ZehaoJin opened this issue · comments

I have a numpy array of adjacency matrix, such as

array=np.array([[0, 0, 0, 0, 0, 0, 0],
                [1, 0, 0, 0, 1, 0, 0],
                [0, 0, 0, 0, 0, 0, 0],
                [0, 0, 1, 0, 0, 0, 0],
                [1, 0, 1, 0, 0, 0, 0],
                [1, 0, 0, 0, 0, 0, 0],
                [0, 0, 0, 0, 0, 1, 0]])

and I would like to convert it to a causallearn graph object, such as
DAG=array2DAG(array)
such that is can be applicable to most of causallearn ultility functions, such as

CPDAG=dag2cpdag(DAG)
shd= SHD(ground_truth, CPDAG).get_shd()

What is the easiest way to make that array2DAG function?
I was trying this: (simply assign the array to G.graph)

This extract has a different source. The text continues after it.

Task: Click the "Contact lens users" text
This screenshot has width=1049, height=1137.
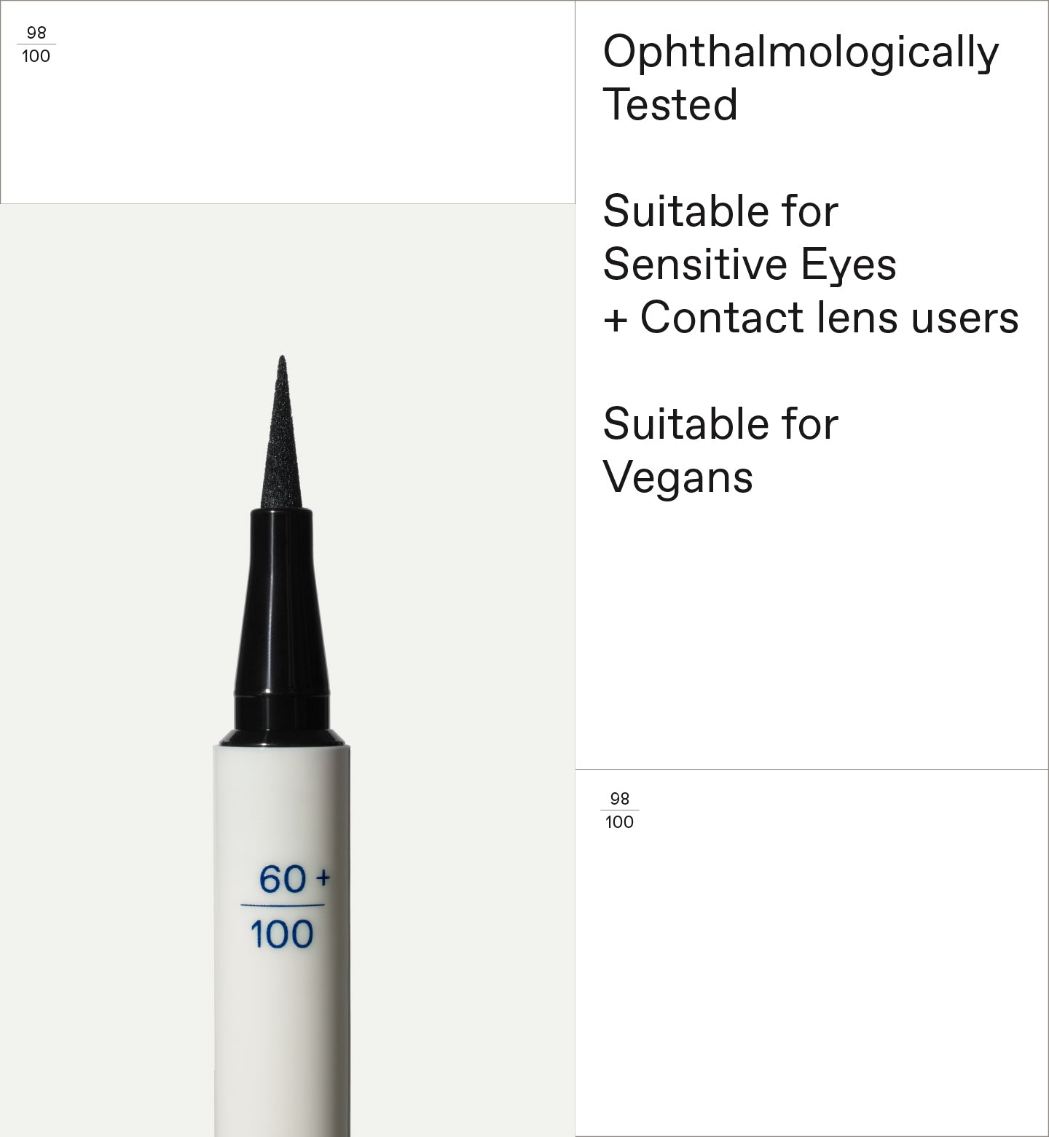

cg = CausalGraph(array.shape[0])
cg.G.graph=array
DAG=cg.G

but this didn't work.

Uhmm I hard coded it out by start with a fully connected graph, and then removing all edges, and then adding edges. Not the most elegant way, but seems to work.

def array2dag(array):
    num_nodes = array.shape[0]
    cg = CausalGraph(num_nodes)
    for i in range(num_nodes):
        for j in range(num_nodes):
            edge1 = cg.G.get_edge(cg.G.nodes[i], cg.G.nodes[j])
            if edge1 is not None:
                cg.G.remove_edge(edge1)

    for i in range(num_nodes):
        for j in range(num_nodes):
            if adjacency_matrix[i,j] == 1:
                cg.G.add_edge(Edge(cg.G.nodes[i], cg.G.nodes[j], Endpoint.TAIL, Endpoint.ARROW))

    DAG = cg.G
    return DAG

Yeah, that seems to do the job. We don't have an existing function to do this since the definition of the endpoints might vary in different cases, but it doesn't seem to be a very complicated procedure to transfer.